• Actively involve learners in selecting strategies and discuss existing strategies they may use.
  • Encourage learners to access a small pocket dictionary and teach appropriate dictionary skills.
  • Help learners to develop their own personal dictionaries of commonly misspelled words.51 The words should be from different types of writing assignments.
  • Encourage learners not to try to learn all the words at once. Even if an adult learns them all in one sitting, practice them a few at a time. Find out what works best for learners; it may be one or two words or as many as three or four. Encourage learners to go back and practice the ones they have learned before, to increase retention.52

Findings indicate that most learners have insufficient spelling strategies.
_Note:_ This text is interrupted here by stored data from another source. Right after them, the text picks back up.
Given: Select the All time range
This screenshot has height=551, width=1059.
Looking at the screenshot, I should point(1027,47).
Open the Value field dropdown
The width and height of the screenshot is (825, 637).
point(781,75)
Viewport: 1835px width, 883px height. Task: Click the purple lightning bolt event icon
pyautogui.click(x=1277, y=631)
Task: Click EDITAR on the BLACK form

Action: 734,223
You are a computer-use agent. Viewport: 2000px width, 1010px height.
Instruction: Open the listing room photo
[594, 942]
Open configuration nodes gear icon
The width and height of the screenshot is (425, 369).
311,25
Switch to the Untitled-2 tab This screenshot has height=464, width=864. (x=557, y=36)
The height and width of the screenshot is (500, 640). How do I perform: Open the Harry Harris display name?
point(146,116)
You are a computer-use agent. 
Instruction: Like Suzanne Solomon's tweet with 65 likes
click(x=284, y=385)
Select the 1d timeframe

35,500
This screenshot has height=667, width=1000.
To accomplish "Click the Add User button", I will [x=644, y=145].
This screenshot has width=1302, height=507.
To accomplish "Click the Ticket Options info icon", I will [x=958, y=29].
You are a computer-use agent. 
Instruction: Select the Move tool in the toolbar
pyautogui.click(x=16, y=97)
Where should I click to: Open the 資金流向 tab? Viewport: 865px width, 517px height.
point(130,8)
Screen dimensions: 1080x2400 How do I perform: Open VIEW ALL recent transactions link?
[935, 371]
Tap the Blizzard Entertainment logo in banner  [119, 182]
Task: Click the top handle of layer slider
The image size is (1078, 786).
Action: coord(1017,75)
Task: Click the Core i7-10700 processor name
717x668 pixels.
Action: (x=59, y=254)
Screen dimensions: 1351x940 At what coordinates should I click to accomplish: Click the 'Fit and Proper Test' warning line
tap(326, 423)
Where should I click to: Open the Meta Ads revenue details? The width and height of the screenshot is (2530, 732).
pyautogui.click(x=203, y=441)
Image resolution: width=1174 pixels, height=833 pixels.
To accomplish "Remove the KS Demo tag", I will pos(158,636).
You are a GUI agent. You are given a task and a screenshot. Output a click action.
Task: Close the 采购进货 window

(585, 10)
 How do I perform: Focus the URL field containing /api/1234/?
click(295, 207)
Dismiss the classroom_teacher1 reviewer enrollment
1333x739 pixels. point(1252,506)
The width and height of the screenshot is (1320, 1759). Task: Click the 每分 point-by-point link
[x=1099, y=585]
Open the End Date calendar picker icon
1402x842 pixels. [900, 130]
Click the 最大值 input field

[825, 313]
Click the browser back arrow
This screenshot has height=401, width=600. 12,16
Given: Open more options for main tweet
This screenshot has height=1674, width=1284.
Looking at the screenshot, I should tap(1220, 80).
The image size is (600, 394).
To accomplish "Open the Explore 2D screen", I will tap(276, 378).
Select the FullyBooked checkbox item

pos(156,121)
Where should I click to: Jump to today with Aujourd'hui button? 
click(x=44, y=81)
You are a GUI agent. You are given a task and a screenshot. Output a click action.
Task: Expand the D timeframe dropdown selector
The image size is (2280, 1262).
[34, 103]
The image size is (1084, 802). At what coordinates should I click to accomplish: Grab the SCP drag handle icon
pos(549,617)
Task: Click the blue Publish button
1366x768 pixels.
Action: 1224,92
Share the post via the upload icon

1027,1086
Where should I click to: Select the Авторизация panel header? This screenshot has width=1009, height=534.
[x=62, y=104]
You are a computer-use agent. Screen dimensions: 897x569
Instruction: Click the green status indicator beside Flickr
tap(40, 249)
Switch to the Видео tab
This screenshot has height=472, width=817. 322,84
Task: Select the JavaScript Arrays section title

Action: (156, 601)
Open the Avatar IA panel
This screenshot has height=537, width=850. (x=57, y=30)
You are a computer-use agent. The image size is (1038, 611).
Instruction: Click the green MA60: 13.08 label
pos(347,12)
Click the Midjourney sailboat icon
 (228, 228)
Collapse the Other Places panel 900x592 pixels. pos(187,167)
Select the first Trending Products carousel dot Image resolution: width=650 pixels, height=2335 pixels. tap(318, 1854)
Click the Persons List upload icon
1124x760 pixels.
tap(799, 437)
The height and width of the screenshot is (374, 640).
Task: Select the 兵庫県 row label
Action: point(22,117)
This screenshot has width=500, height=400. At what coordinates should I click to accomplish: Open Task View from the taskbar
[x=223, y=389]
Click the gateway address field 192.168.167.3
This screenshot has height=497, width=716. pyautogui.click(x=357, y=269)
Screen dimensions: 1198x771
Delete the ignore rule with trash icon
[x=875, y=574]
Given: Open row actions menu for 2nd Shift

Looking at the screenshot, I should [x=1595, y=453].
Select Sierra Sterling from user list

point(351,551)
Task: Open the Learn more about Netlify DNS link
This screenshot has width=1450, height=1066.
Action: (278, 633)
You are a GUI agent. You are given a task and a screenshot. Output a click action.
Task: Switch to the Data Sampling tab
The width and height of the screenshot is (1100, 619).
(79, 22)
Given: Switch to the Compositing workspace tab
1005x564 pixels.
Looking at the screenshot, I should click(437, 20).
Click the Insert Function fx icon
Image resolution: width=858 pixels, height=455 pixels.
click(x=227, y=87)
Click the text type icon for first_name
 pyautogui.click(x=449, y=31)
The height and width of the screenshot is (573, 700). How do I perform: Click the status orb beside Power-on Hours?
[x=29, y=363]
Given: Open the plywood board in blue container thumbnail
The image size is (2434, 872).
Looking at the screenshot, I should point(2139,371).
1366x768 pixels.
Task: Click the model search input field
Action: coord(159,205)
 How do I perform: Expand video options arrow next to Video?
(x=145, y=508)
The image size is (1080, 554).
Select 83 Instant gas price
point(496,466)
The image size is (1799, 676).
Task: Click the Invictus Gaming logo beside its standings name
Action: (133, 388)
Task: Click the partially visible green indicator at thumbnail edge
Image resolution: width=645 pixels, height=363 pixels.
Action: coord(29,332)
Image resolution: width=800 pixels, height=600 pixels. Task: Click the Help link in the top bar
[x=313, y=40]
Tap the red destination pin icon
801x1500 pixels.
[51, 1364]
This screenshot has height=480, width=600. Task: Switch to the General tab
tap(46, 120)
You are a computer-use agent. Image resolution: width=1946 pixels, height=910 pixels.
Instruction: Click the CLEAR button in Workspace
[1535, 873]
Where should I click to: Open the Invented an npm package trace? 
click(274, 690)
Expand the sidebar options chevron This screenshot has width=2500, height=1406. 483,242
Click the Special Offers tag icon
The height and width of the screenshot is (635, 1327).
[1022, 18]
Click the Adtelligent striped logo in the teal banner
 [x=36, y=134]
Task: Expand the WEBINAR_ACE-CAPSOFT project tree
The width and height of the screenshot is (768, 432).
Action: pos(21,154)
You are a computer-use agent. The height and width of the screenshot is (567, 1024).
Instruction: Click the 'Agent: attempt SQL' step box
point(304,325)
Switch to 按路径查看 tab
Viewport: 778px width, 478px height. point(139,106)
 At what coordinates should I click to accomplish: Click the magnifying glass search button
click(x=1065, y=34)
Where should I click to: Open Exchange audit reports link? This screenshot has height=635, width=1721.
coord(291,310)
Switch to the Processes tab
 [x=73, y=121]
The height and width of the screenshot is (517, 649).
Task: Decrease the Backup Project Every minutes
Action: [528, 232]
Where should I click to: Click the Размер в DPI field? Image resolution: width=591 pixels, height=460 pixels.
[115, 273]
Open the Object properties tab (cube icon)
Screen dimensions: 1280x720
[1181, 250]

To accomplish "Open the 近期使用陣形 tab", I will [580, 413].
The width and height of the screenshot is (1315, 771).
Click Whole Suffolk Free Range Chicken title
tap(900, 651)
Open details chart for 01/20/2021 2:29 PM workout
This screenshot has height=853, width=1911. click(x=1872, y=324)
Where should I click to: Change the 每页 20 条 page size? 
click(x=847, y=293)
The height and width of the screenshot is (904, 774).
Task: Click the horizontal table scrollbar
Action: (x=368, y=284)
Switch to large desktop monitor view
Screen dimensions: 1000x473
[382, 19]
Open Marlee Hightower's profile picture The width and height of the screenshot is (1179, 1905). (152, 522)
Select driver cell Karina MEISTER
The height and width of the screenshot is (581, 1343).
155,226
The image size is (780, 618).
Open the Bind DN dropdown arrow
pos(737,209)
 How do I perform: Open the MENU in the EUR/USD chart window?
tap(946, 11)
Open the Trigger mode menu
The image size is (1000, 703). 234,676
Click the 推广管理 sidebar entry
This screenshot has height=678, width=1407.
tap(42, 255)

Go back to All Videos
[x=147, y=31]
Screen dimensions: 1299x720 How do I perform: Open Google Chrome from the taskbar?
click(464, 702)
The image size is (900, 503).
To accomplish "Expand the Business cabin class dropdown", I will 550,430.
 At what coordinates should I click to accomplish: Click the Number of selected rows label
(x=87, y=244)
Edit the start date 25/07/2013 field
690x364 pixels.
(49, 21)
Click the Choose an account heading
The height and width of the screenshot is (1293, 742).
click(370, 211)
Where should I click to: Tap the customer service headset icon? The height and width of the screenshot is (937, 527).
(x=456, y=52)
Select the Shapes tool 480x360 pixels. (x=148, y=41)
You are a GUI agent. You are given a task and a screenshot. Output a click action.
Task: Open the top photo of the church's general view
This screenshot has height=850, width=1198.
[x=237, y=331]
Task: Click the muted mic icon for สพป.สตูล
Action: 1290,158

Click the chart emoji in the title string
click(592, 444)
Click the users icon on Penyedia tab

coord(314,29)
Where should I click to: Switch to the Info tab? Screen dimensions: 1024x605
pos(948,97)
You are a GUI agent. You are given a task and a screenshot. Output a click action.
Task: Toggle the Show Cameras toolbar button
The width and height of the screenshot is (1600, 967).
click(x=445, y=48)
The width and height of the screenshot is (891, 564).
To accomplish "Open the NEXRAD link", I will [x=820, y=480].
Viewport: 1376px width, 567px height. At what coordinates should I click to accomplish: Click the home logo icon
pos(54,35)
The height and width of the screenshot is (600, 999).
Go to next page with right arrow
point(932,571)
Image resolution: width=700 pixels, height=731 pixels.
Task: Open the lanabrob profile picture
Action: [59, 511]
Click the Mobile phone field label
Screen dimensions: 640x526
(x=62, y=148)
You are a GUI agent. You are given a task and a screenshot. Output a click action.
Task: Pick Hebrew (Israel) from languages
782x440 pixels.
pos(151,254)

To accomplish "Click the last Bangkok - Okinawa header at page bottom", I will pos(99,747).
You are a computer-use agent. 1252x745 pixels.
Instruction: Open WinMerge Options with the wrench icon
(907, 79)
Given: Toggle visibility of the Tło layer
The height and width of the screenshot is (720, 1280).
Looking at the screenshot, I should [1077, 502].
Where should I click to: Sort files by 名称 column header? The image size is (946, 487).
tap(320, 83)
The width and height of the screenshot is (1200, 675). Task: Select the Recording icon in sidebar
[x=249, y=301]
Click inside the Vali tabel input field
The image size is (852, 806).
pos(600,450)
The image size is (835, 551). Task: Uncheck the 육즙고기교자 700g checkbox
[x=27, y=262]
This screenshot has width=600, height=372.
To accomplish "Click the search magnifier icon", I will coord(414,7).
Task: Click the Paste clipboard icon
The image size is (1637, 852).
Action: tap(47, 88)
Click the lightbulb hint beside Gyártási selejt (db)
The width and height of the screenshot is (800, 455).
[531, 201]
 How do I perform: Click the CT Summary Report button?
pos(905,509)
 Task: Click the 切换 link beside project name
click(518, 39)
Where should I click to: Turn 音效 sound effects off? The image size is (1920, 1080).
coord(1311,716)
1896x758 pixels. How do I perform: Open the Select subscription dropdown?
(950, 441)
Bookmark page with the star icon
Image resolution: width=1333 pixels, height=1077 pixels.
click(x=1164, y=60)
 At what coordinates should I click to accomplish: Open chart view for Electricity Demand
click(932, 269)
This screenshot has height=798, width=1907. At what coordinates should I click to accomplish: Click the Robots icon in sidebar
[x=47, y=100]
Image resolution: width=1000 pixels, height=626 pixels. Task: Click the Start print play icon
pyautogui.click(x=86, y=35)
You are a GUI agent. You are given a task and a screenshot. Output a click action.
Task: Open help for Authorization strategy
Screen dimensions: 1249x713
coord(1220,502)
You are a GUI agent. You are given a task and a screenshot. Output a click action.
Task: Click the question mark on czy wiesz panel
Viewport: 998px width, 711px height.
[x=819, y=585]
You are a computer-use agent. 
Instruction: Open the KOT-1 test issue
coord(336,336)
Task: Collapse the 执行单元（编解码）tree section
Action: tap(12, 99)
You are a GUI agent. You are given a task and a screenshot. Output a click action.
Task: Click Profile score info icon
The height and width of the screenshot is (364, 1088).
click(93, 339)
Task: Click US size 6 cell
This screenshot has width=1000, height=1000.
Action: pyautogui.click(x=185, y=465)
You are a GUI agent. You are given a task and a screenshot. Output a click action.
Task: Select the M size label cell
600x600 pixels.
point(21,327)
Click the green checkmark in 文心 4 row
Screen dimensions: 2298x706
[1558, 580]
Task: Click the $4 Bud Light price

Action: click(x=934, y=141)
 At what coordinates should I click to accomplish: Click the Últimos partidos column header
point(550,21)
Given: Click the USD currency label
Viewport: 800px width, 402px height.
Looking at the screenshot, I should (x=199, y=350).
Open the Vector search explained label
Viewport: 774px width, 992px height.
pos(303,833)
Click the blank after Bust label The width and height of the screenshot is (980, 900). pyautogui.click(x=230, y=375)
Learners need to be taught various spelling strategies and when they should be applied.

"Students with learning disabilities do not use appropriate strategies when spelling words, so they need curricula which provides an intense, systematic method for teaching specific spelling strategies." ... students with learning disabilities who frequently experience problems with spelling, benefit from programs that incorporate rule-based strategies that are intensive and skill-directed, and provide specified correction and practice procedures".53
Questions to help determine learners' existing spelling strategies
  • When you spell words, what kind of things do you do to help you spell correctly?
  • If you are having trouble with a word, what do you do to try and spell it correctly?
  • How do you feel if you can't spell words when you are writing?